### HOW TO COMPLETE THIS TASK
Look through the entries below and say how many lines contain the string "visibility". Give the number only.

### GIVEN DATA
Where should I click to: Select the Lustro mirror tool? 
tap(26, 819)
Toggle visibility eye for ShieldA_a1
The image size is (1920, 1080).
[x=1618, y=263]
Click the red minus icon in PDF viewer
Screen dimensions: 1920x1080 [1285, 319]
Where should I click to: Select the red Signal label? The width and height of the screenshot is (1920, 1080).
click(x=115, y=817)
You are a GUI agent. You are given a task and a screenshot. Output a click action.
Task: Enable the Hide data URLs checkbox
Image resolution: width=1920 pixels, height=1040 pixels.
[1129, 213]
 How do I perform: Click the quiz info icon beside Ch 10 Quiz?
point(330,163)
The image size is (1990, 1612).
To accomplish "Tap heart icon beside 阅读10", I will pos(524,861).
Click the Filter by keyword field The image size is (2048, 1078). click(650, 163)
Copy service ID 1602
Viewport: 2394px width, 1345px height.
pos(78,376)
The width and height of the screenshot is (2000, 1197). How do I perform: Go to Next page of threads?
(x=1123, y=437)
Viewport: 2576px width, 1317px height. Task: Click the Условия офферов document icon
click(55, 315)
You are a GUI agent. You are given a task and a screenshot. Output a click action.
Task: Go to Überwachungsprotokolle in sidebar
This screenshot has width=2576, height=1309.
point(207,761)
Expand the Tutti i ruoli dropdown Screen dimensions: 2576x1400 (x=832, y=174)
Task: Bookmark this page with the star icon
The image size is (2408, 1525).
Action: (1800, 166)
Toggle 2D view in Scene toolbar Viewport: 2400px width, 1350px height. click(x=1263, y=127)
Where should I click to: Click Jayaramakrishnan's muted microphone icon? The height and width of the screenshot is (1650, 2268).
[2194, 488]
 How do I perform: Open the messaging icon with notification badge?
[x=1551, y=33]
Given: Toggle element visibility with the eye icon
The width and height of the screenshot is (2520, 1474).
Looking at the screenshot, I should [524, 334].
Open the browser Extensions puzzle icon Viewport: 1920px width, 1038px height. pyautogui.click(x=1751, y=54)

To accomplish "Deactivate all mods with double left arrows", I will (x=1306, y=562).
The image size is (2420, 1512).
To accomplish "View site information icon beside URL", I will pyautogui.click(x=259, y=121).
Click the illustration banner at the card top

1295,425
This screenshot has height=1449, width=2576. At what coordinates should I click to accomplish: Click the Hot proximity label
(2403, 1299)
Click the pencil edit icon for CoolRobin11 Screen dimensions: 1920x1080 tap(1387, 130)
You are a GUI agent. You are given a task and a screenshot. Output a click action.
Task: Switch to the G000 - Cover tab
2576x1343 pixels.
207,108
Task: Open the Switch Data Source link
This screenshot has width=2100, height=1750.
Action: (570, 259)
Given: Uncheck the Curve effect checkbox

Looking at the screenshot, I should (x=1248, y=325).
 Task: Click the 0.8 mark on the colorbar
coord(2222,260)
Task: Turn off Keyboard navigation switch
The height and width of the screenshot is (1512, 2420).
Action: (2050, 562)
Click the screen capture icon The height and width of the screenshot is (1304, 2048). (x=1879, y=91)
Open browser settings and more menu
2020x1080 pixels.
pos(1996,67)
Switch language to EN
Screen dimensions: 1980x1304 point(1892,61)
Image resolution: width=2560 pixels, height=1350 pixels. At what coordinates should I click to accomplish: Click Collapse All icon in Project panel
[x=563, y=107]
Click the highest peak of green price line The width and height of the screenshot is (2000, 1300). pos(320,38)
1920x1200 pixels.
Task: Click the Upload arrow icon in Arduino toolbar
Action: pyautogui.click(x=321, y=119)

### ANSWER TO THIS PROBLEM
2